There's an undertone of '90s rock in the air, a comfortably bizarre melody that combines the hooky vocals of Veruca Salt, the structural concepts of Throwing Muses and the raw attitude of Hole. Somehow, the Little Debbies have managed to recapture a classic sound while making it wholly unique. Most importantly, they avoid novelty like the plague.
"People don't realize that we're seasoned musicians … and have been playing this scene for years," says singer-guitarist Milka Ramos. As the former frontwoman of the metal band Milka, Ramos points out that the members of the Little Debbies have paid their dues in bands including the Black Noise, Troubled Children, Vomit Pop and Jeanie and the Tits. Between lewd jokes and friendly quips, the gals claim that they auditioned both male and female musicians for the band, but when an opportunity came about for them to jam together, there was a connection.
In less than year, they've managed to earn opening slots for bands like the Misfits.
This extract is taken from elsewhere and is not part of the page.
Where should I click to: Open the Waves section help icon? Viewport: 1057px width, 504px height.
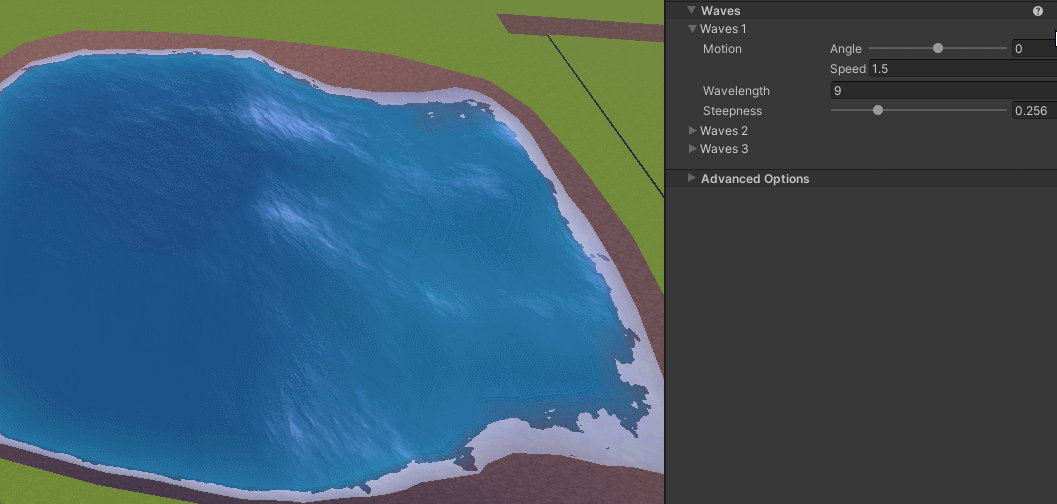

But along with that success, the Little Debbies have caught plenty of flak. It's common for the words "undeserved attention" to be muttered under the breath of naysayers. After all, this band is relatively new and they've already accomplished more than a lot of Orlando bands. There's also the inevitable matter of gender.
"It's unanticipated to see a chick up there `onstage`. I think some people find it refreshing," explains singer-guitarist Michèle Lane as she leans against her combo amp. Bassist Erin Nolan taps her cigarette into an oversized vintage ashtray and notes, "Any chick that can pick up a guitar and scream is cool in my book."
One quality that could help the band stick around for a while is that fans seem to relate to them despite their intimidating stage presence. "People feel like they can come up and hang out with us after shows," says drummer Tina Ferrell.
Whether they gain an audience for their diverse musicianship, their engaging personalities or … otherwise, it's all the same to them.